Reading visual art: 126 Snail

While the humble garden snail is common throughout Europe, it’s quite unusual in paintings and easily overlooked in their reading. Where they do occur, they add the detail of authenticity, and often meaning disproportionate to their size.

With their everyday association with decaying leaves, and their legendary slowness in motion, they have become associated with both the passing of time and death, making them an occasional device in Vanitas paintings expressing the futility of everyday life.

Gerard ter Borch (1617–1681) and Gesina ter Borch (1633–1690), Memorial Portrait of Moses ter Borch (1645-1667) (1667-69), oil on canvas, 76.2 x 56.5 cm, Rijksmuseum Amsterdam, Amsterdam, The Netherlands. Wikimedia Commons.

In Gerard ter Borch and his half-sister Gesina’s Memorial Portrait of Moses ter Borch (1645-1667), commemorating the death of their younger brother Moses, a snail is seen alongside fungal decay and withering flowers.

Johann Amandus Winck (1748–1817), Flowers and Fruits on a Stone Ledge with Butterflies and Mice (1804), oil on cradled panel, 31.1 x 45.7 cm, location not known. Wikimedia Commons.

Painted in 1804, Johann Amandus Winck’s magnificent still life of Flowers and Fruits on a Stone Ledge with Butterflies and Mice deploys two butterflies, a housefly, a mouse and a snail-shell, perhaps as a gentle reminder of Vanitas.

Richard Westall (1765–1836), Faust and Lilith (1831), oil on canvas, 248.4 x 174 cm, location not known. Wikimedia Commons.

Richard Westall’s painting of Faust and Lilith from 1831 refers to the witches’ Sabbath in Goethe’s Faust, first published in English translations during the previous decade. A beautiful and very naked young Lilith is cavorting with Faust, as a thoroughly malevolent Mephistopheles looks on from the left. Behind are orgiastic scenes set on the mountain. Westall marks the evil of the occasion with a snake, snail and lizards in the left foreground.

Later in the century the snail was viewed more benignly, and used to indicate the passage of time.

Charles Edward Perugini (1839–1918), Dolce Far Niente (1882), oil on canvas, dimensions not known, Walker Art Gallery, Liverpool, England. The Athenaeum.

In 1882, Charles Edward Perugini was the first artist to pose two beautiful women in his depiction of whiling time away in Dolce Far Niente. In their idleness these two are enticing a snail with a fragment of leaf.

Snails have also been associated with their unusual tactile sensation on the skin.

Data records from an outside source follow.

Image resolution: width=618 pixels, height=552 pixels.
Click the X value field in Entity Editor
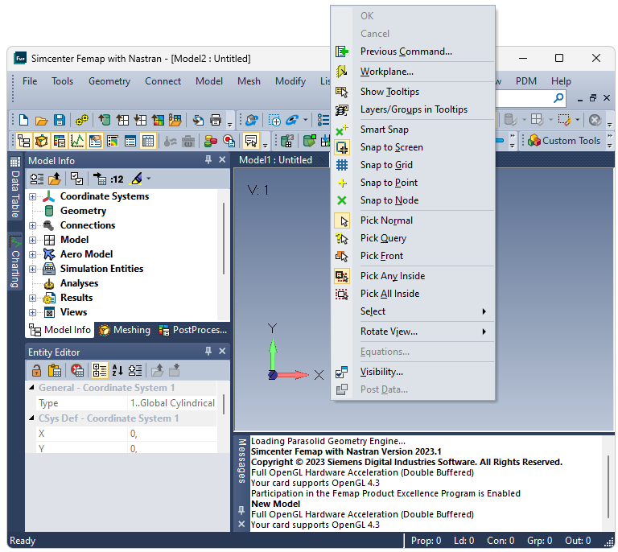pos(171,434)
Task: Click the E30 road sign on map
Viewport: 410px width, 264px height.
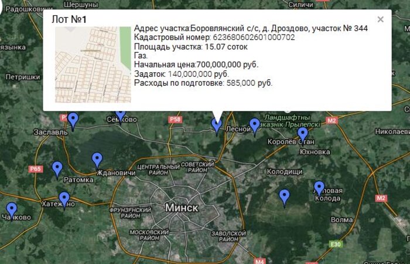Action: (x=336, y=244)
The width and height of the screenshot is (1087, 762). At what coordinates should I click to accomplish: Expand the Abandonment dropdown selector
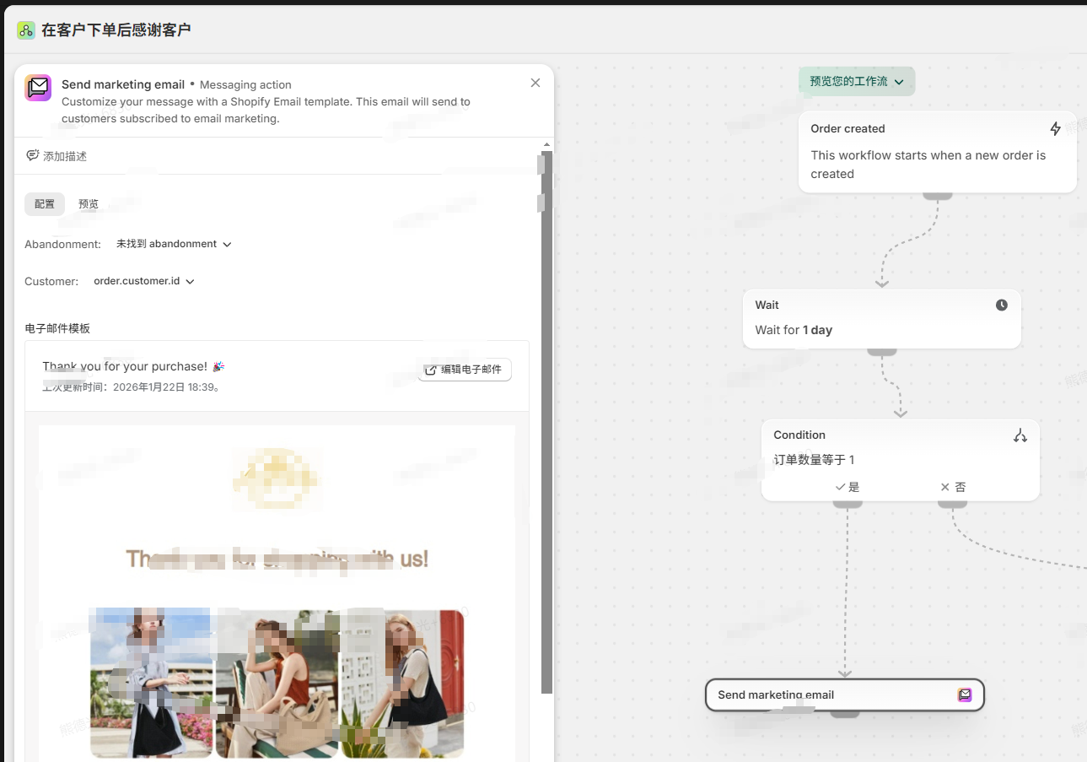click(x=174, y=244)
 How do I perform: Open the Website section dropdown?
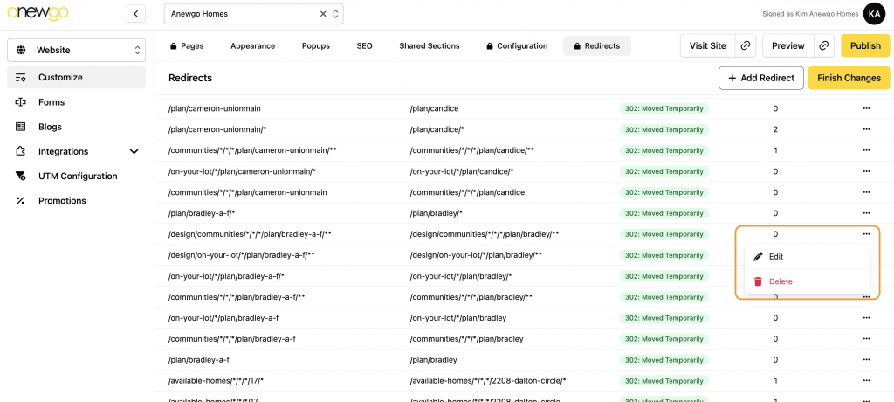[76, 50]
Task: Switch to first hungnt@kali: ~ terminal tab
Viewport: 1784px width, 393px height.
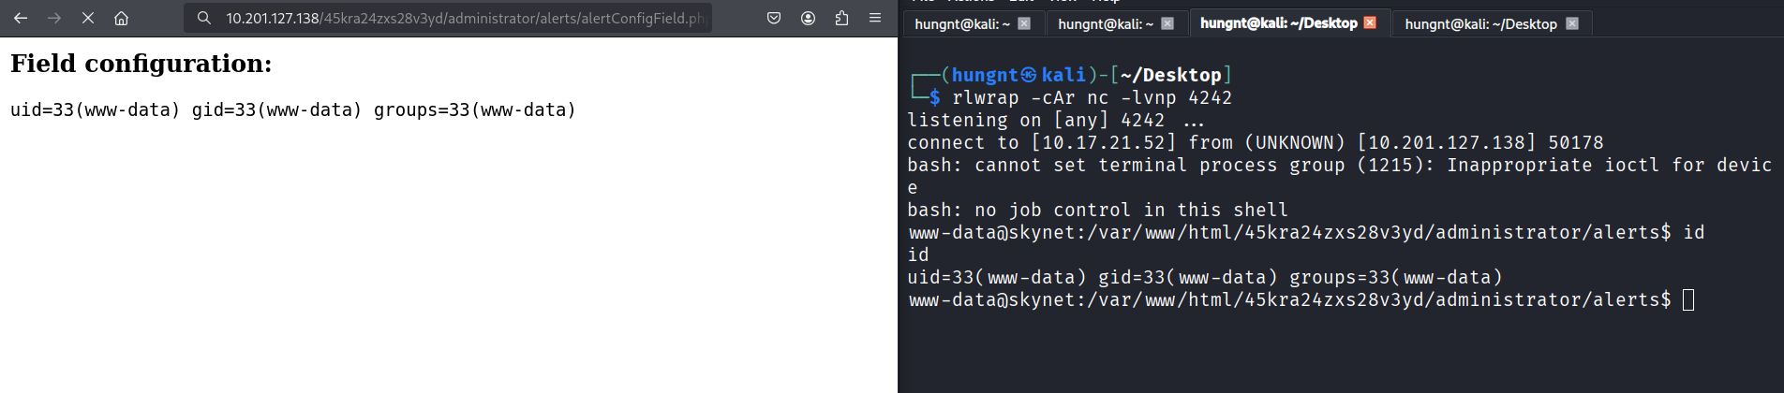Action: pos(962,23)
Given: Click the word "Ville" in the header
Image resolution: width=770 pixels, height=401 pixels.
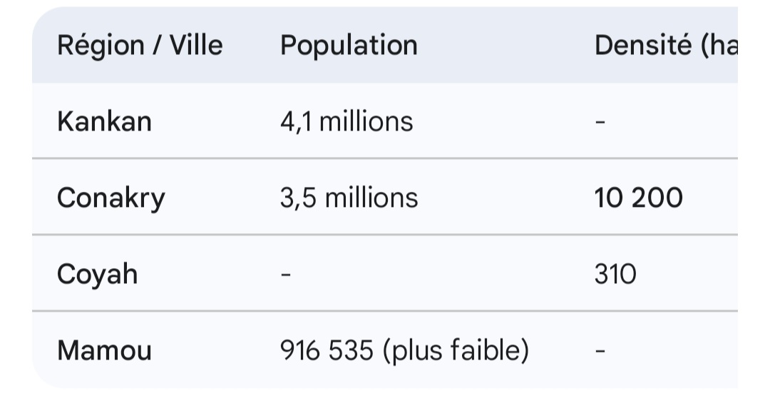Looking at the screenshot, I should coord(196,46).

Juan de Arellano (1614–1676) (workshop), An Allegory of the Sense of Touch (date not known), oil on canvas, 106 x 165 cm, Private collection. Wikimedia Commons.

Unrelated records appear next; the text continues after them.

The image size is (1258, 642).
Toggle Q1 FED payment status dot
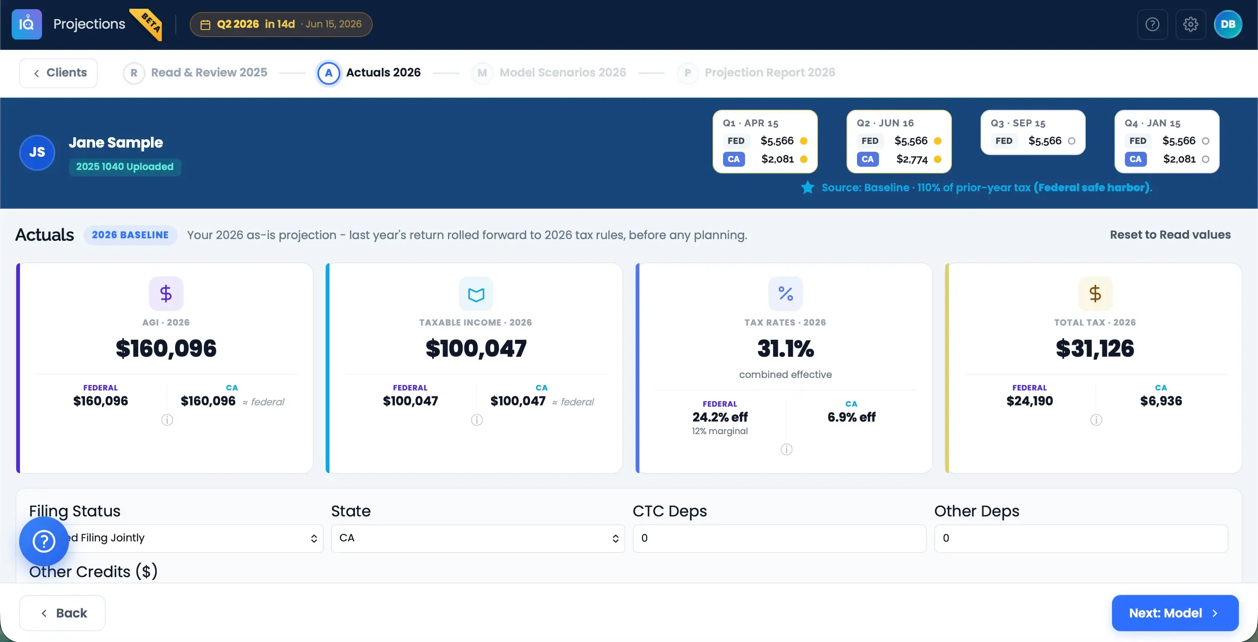[803, 141]
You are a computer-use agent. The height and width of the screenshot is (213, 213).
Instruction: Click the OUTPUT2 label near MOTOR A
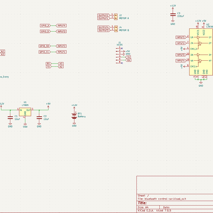[x=104, y=15]
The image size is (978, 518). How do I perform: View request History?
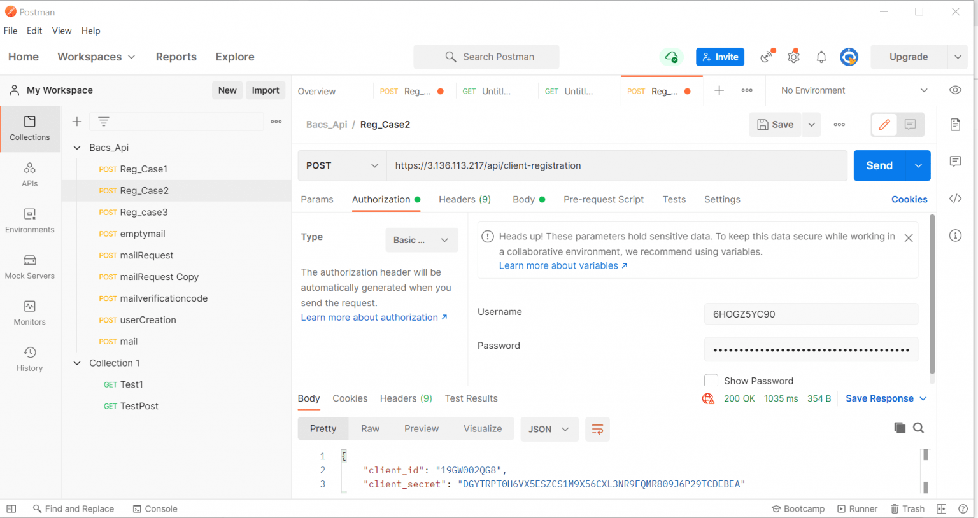pyautogui.click(x=29, y=358)
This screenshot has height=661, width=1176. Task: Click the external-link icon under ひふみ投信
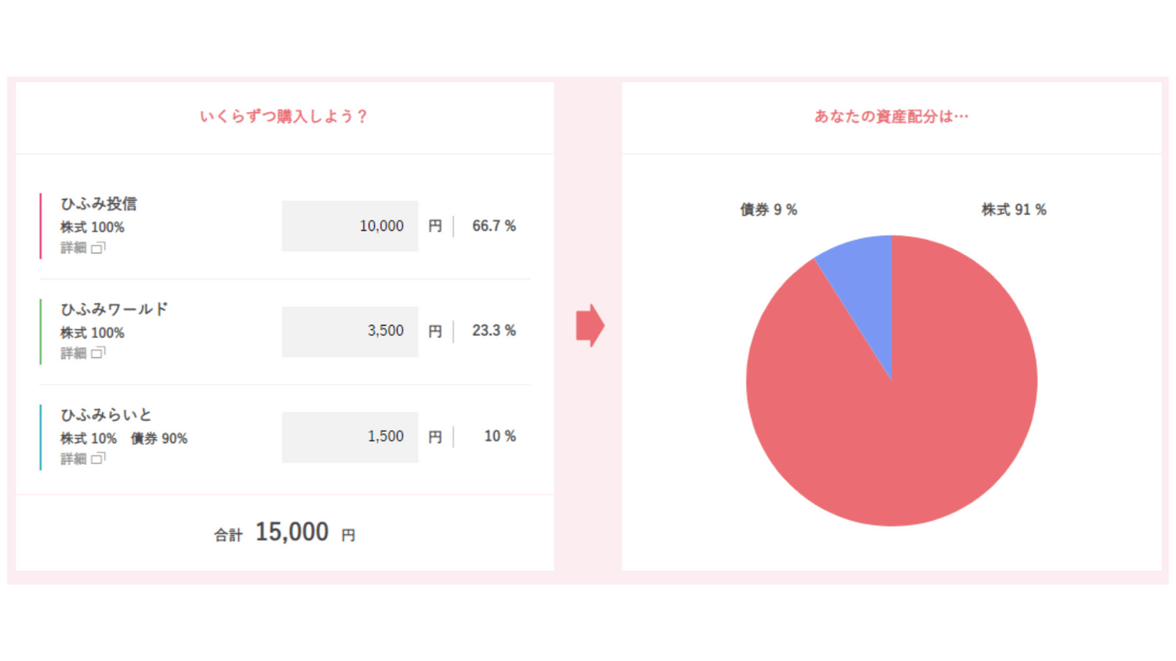coord(98,248)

Juan de Arellano’s workshop painted An Allegory of the Sense of Touch probably around 1640-50. It contains an unusual catalogue of distinctive sensory stimuli, including snails, massively enlarged tics, a tortoise, and a spider’s web, with a couple of black spiders suspended from it.

Finally, they’ve been used to add authenticity to paintings making the transition from still life to nature.

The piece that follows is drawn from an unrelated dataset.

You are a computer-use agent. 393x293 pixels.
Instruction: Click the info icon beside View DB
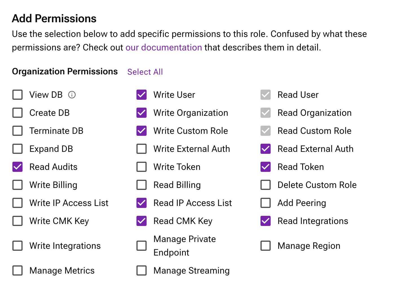pyautogui.click(x=72, y=95)
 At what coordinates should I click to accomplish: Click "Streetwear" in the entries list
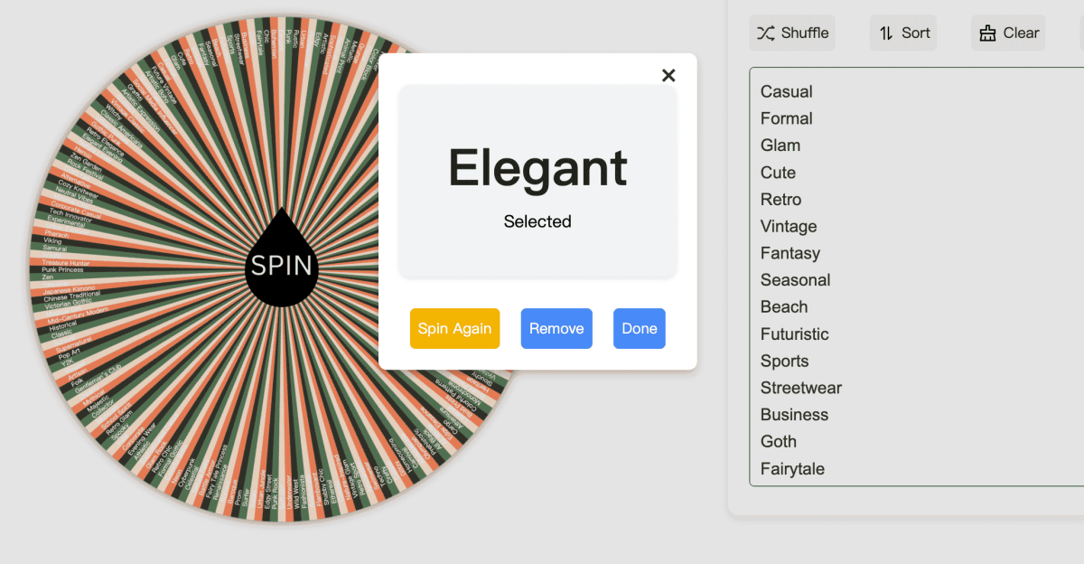[x=800, y=387]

Nicolaes de Vree (1645–1702), A Forest Floor Still Life with Flowering Plants and Butterflies (date not known), oil on canvas, 112 x 88.5 cm, location not known. Wikimedia Commons.

Nicolaes de Vree’s undated Forest Floor Still Life with Flowering Plants and Butterflies from the latter half of the seventeenth century is a fine example of a painting heading beyond the normal still life to depict a more natural scene. It does so with the aid of the humble garden snail.